Print every line of the listing below, starting with the line that holds "Given: Go to step 1 选择模型" and going on through the line that holds "This screenshot has height=669, width=1189.", both included, and print nothing else.

● **INPUT RECORDS**
══════════════════════════════
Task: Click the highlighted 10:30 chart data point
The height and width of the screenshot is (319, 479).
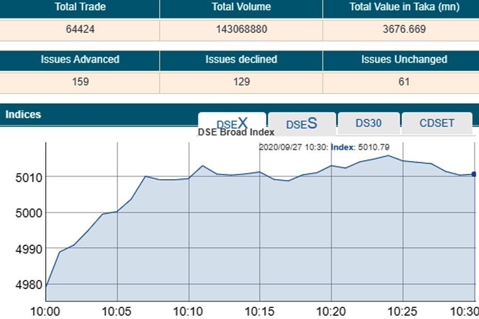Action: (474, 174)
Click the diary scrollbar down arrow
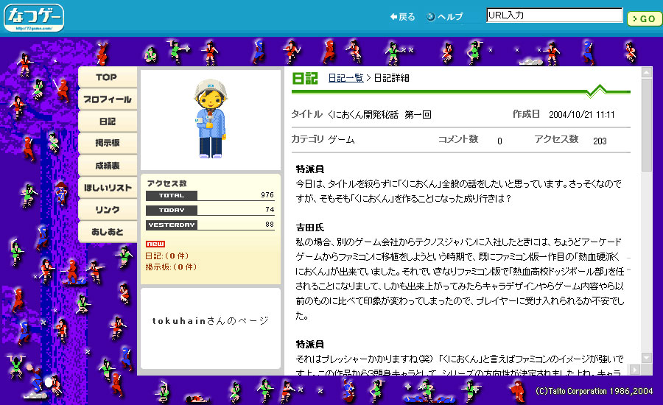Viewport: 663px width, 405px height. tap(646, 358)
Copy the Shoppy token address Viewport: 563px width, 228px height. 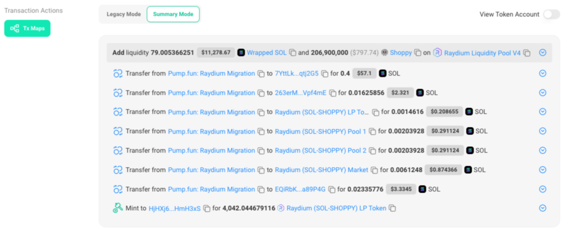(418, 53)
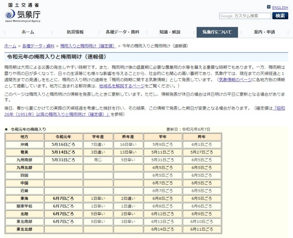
══════════════════════════════
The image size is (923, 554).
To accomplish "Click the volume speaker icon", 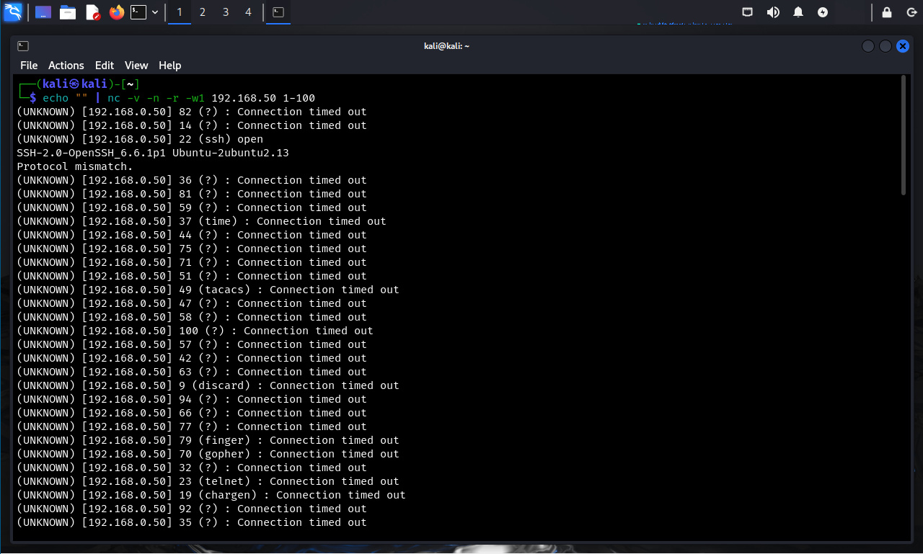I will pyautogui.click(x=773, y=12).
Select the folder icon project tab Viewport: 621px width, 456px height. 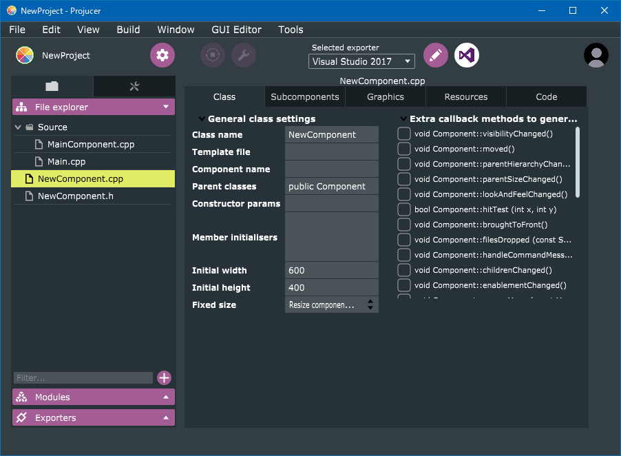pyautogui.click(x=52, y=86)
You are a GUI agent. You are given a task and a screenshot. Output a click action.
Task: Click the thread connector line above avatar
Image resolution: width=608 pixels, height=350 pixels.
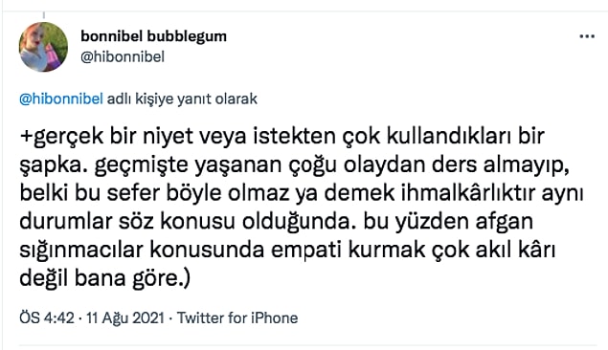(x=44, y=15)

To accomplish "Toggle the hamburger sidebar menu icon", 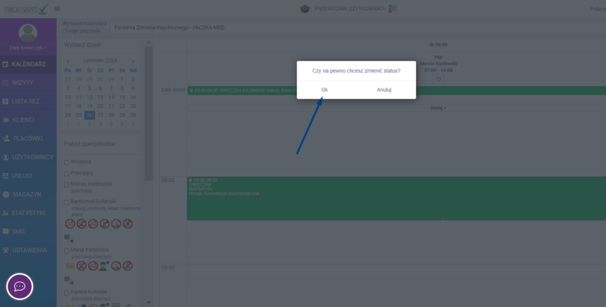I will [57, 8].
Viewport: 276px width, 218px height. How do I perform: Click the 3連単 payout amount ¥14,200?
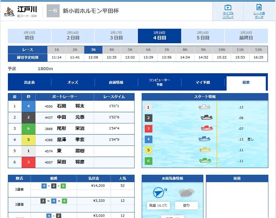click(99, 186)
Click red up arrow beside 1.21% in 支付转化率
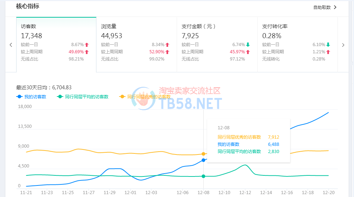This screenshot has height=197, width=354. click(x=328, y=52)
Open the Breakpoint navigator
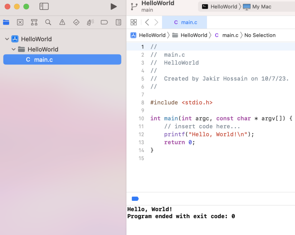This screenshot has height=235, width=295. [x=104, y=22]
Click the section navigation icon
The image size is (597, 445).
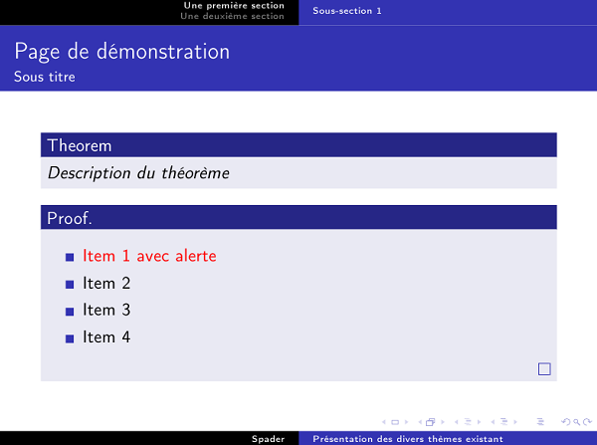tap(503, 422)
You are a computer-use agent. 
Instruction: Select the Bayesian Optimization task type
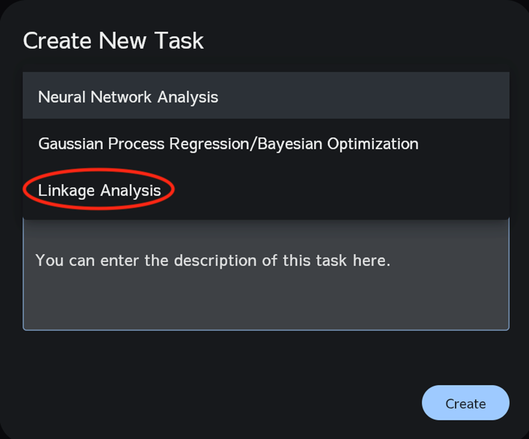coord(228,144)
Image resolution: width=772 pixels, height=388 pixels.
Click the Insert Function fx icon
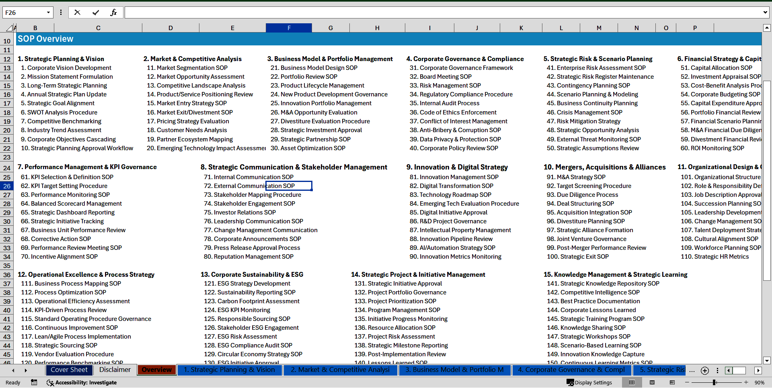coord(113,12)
══════════════════════════════
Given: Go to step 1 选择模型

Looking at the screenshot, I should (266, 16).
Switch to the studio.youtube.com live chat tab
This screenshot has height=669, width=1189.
══════════════════════════════
● **RESULT OF THE TASK**
Given: Go to step 1 选择模型

Looking at the screenshot, I should (266, 16).
Switch to the studio.youtube.com live chat tab
This screenshot has height=669, width=1189.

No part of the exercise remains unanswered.